Nothing but the lines from the one containing "514x422 pixels. How" to the end of the records that follow should be transcribed, each exactly, with the pictures left out.

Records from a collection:
Content starts
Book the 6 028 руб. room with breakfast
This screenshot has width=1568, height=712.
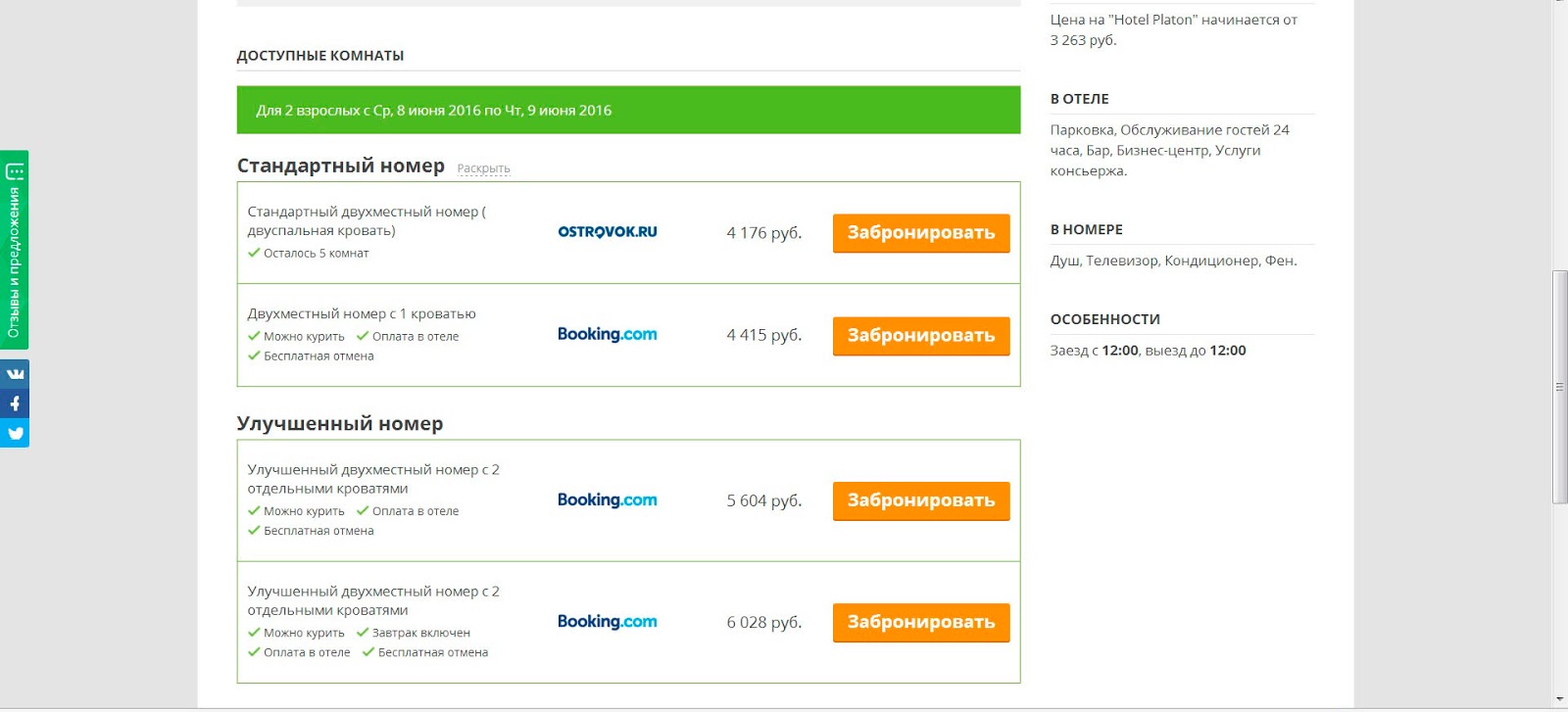(x=920, y=622)
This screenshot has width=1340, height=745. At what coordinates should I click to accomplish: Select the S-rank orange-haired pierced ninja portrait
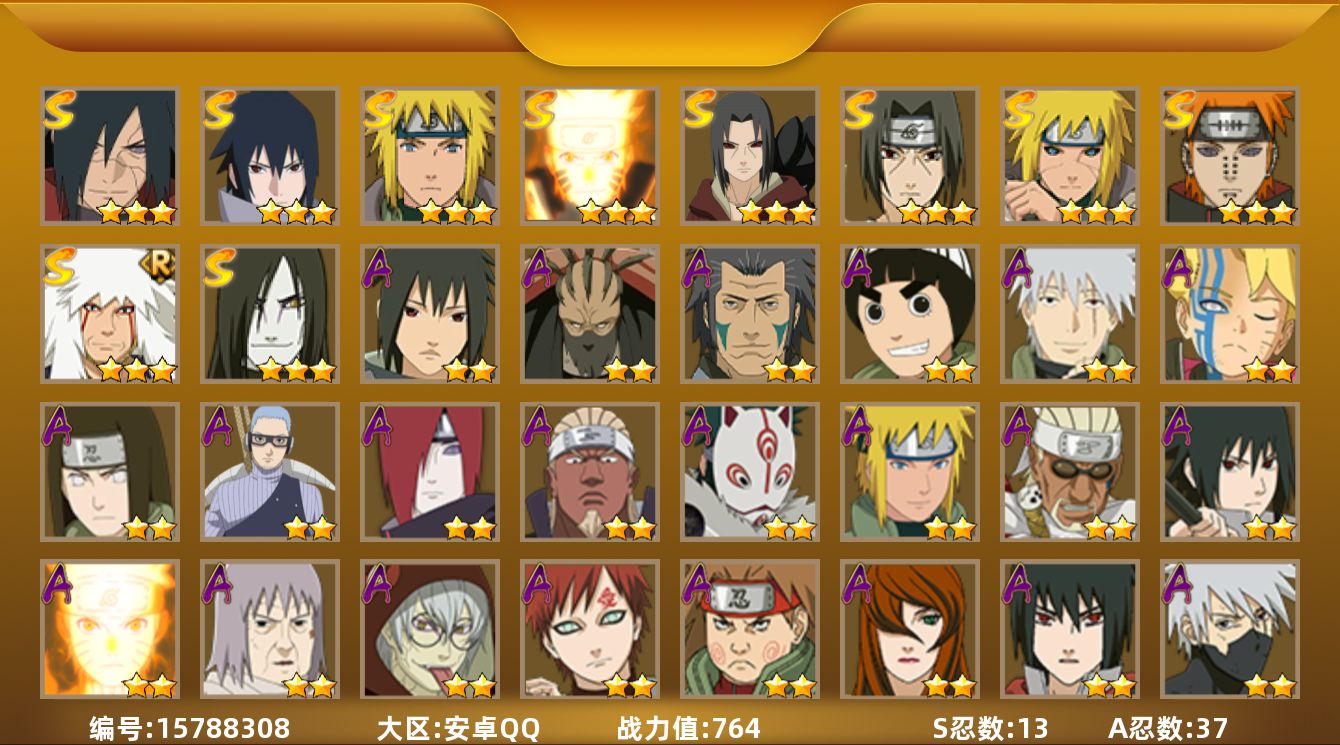(x=1230, y=156)
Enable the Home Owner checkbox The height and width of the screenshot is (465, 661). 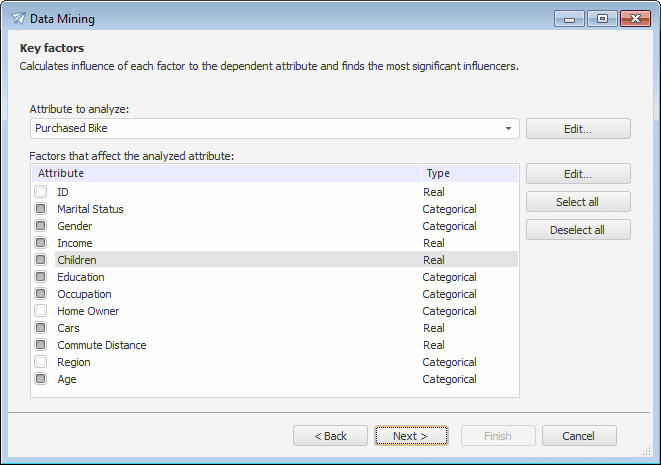click(x=41, y=311)
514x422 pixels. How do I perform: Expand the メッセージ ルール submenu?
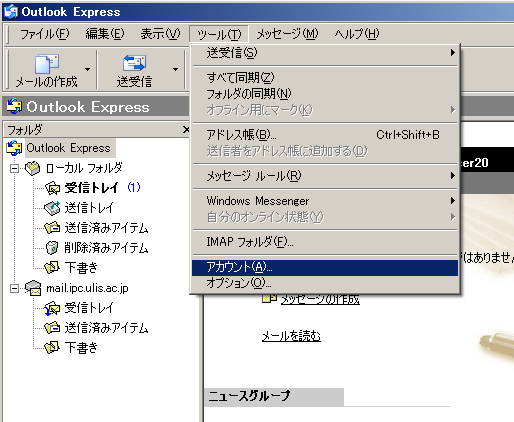coord(325,176)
Content ends
Output of the exercise.
514x422 pixels. How do I perform: Expand the メッセージ ルール submenu?
coord(325,176)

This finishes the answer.